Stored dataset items
◇ ◇ ◇ ◇ ◇
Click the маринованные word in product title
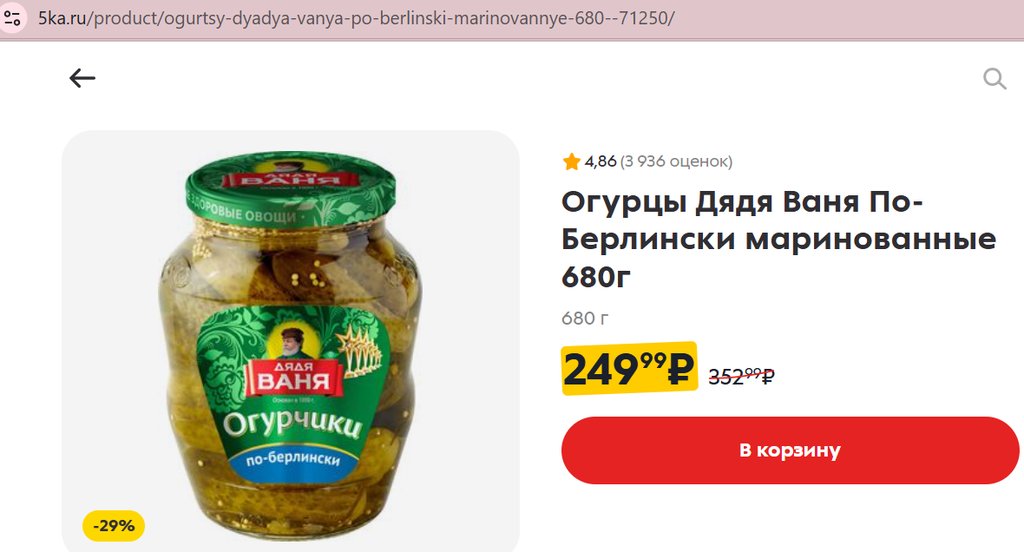 [x=871, y=239]
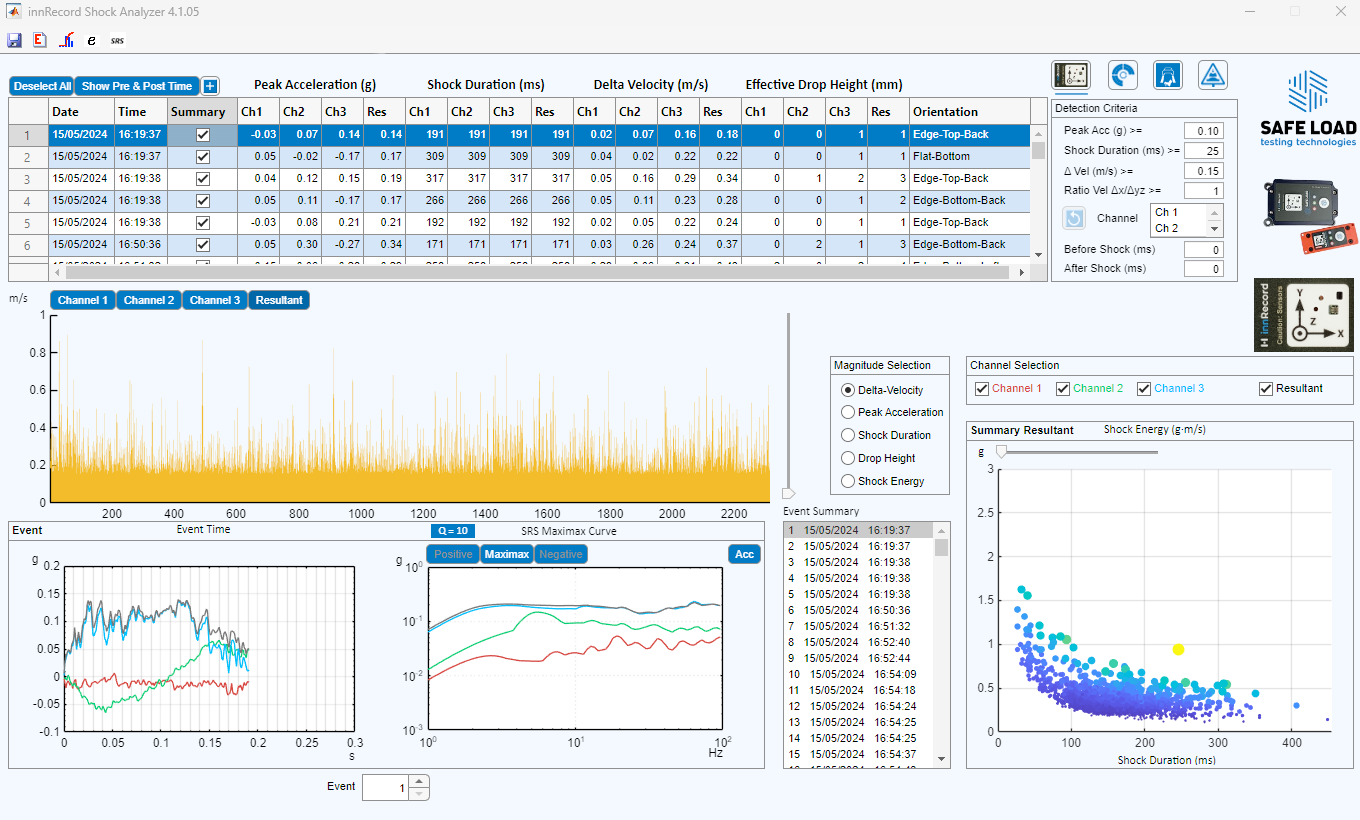Toggle the Resultant channel checkbox
The height and width of the screenshot is (820, 1360).
pyautogui.click(x=1266, y=388)
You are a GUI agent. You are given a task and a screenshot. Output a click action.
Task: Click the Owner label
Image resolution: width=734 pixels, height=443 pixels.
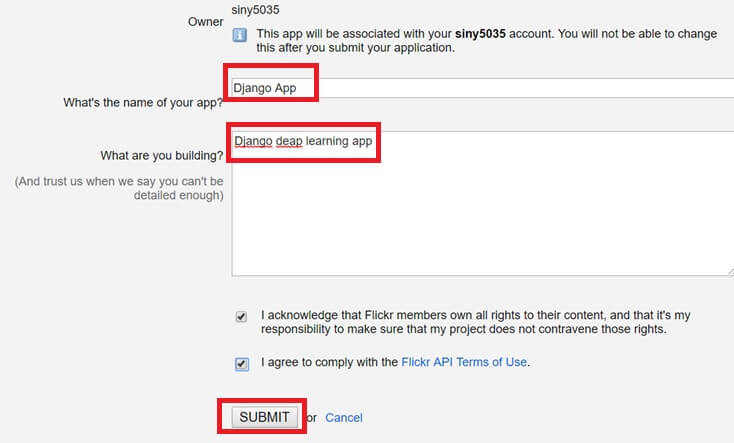tap(205, 21)
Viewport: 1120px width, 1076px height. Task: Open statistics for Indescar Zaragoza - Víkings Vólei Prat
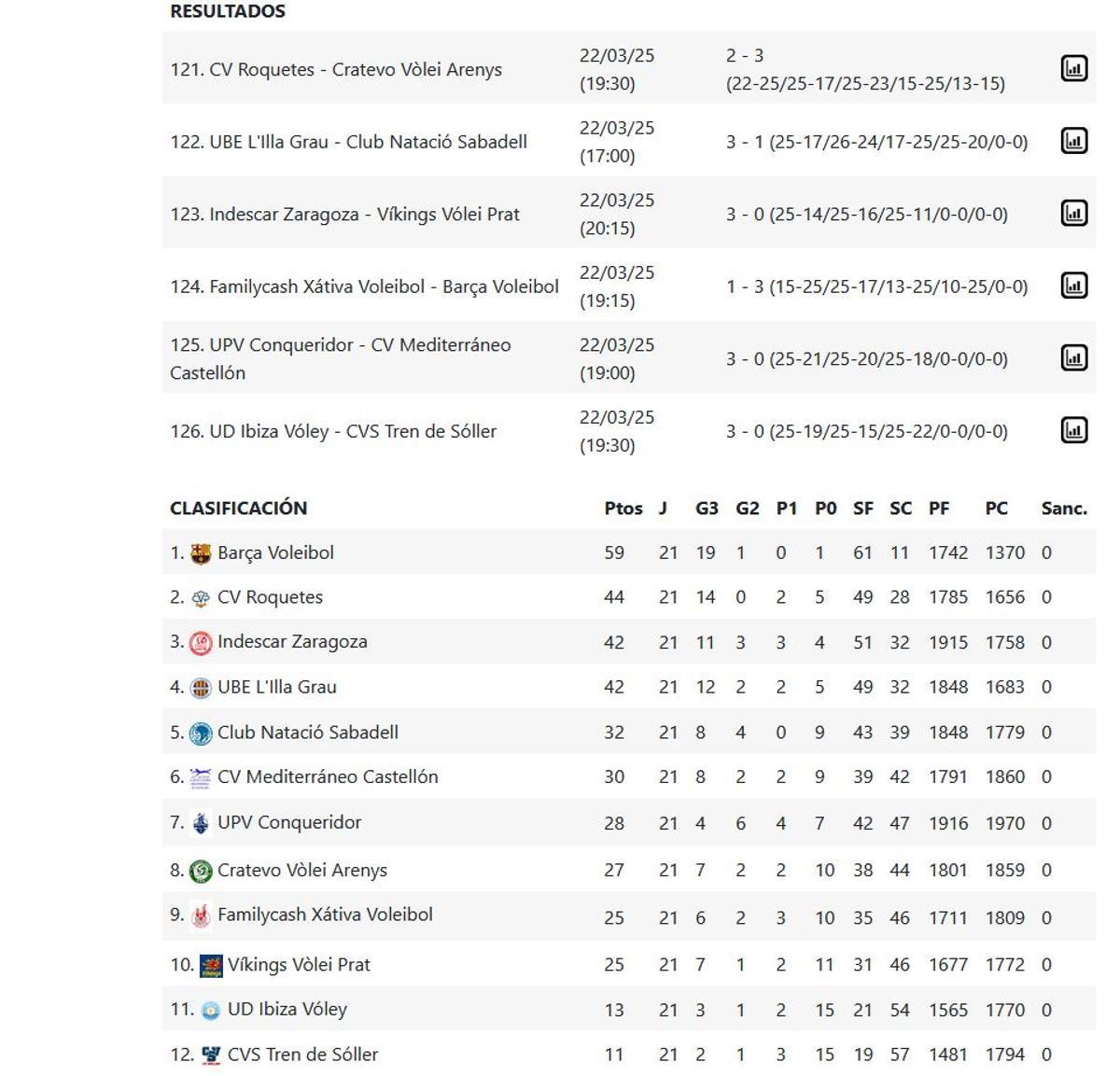(x=1075, y=212)
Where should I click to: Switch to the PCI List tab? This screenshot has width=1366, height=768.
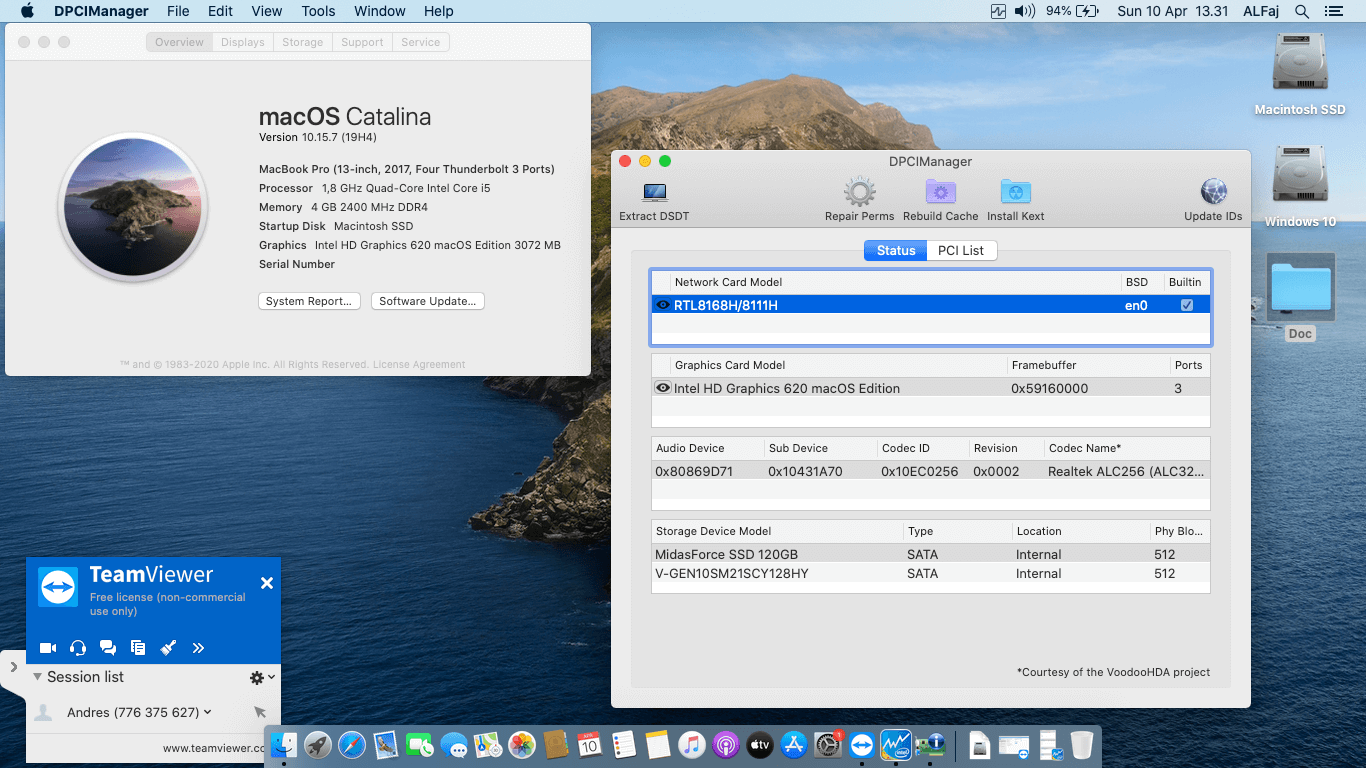[960, 250]
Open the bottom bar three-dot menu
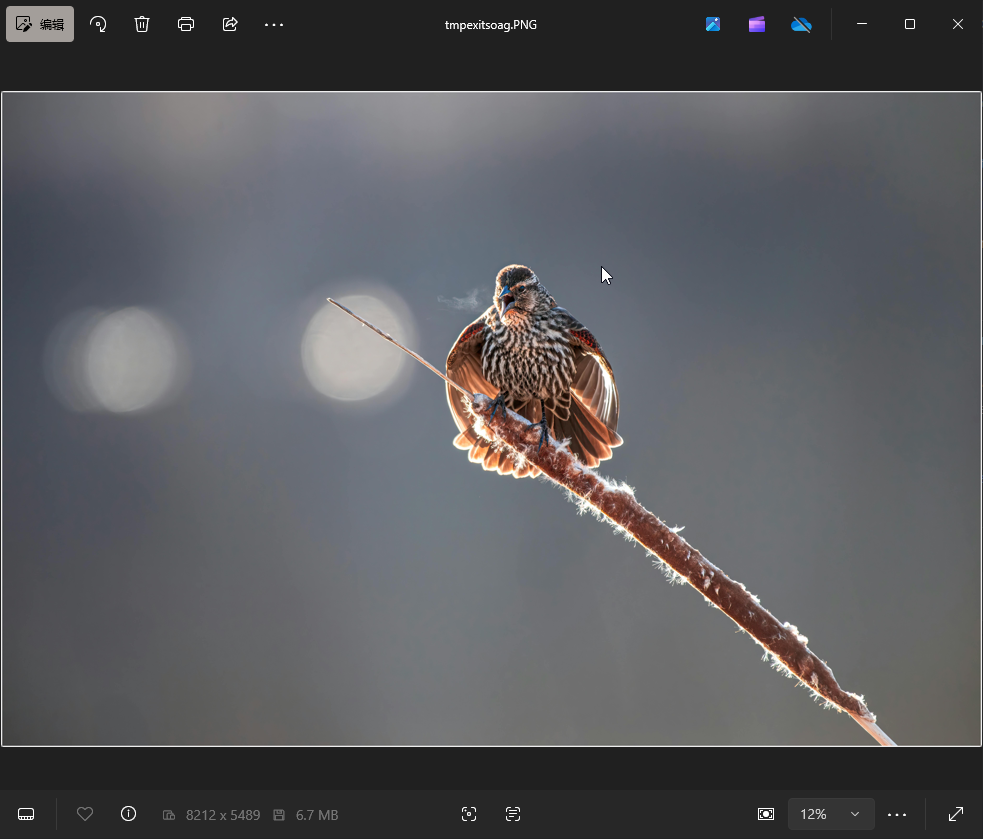Screen dimensions: 983x839 click(x=897, y=814)
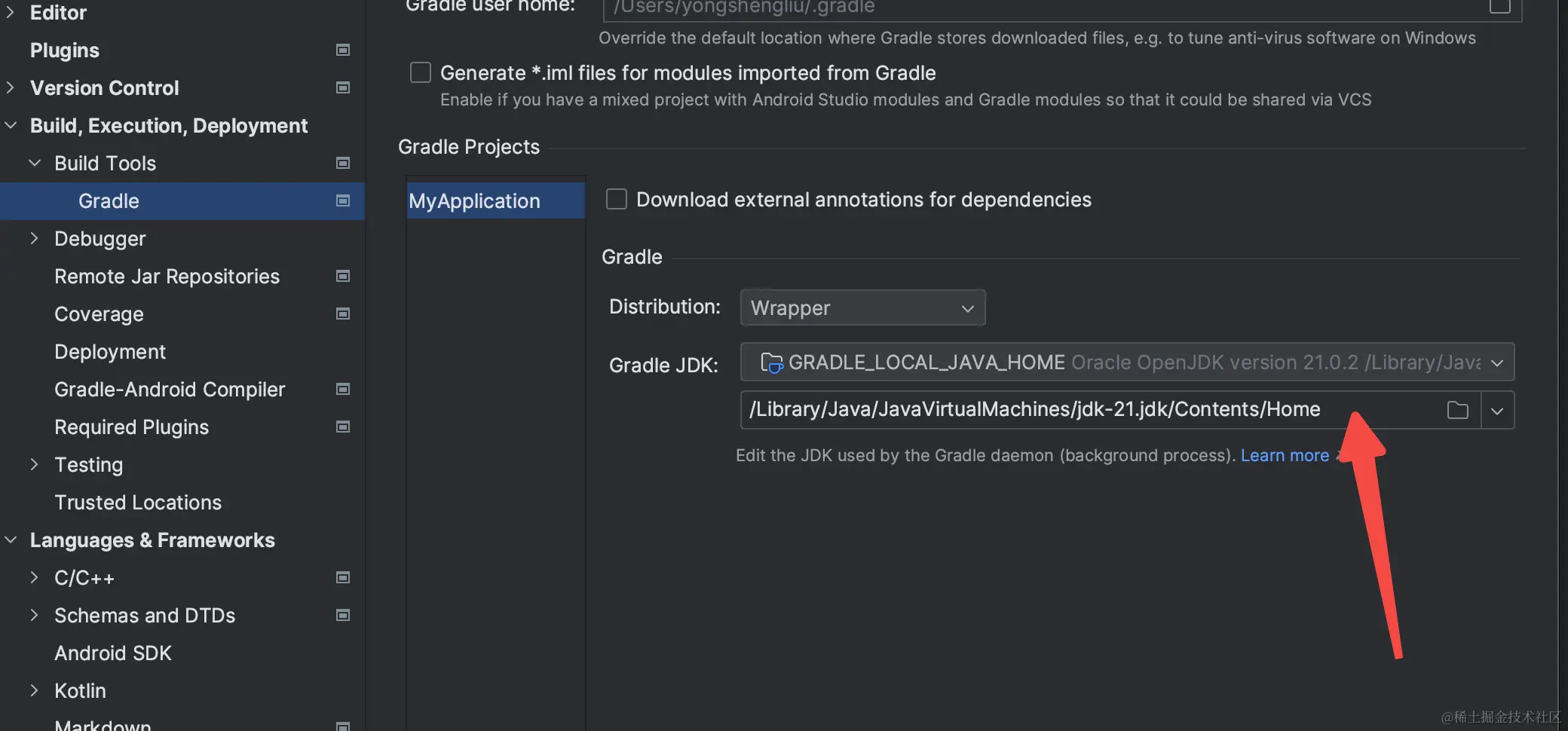Click the project-level icon beside Build Tools
The image size is (1568, 731).
(x=343, y=164)
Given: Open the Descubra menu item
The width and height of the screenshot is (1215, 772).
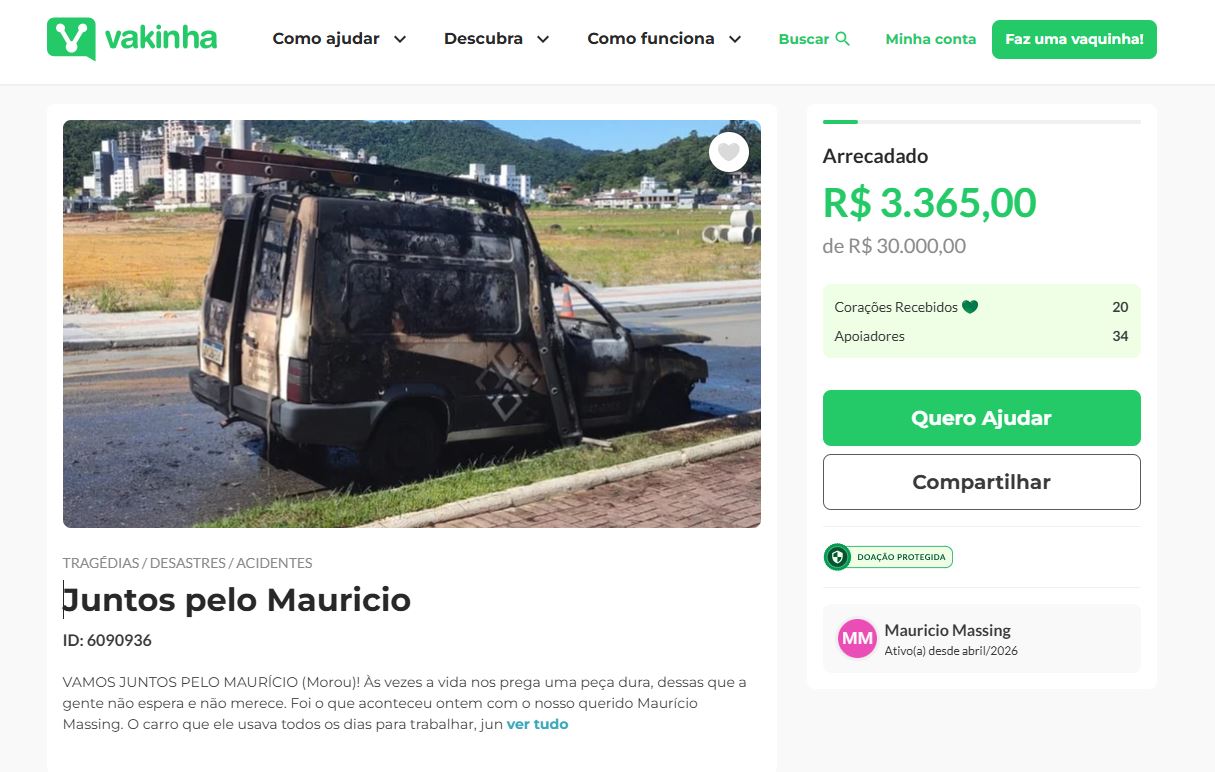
◇ ◇ ◇ ◇ ◇
> **BRIEF**:
Set down the lines from the one containing "Viewport: 1120px width, 1076px" through the last line of the records above, both included, exactly as they appear and with no other text. Pictures should not be set down.

> **TASK OUTPUT**:
Viewport: 1120px width, 1076px height. Task: Open statistics for Indescar Zaragoza - Víkings Vólei Prat
(x=1075, y=212)
Where should I click to: Switch to the PCI List tab? This screenshot has width=1366, height=768.
[960, 250]
Open the bottom bar three-dot menu
Screen dimensions: 983x839 click(x=897, y=814)
Click the project-level icon beside Build Tools
The image size is (1568, 731).
(x=343, y=164)
Given: Open the Descubra menu item
The width and height of the screenshot is (1215, 772).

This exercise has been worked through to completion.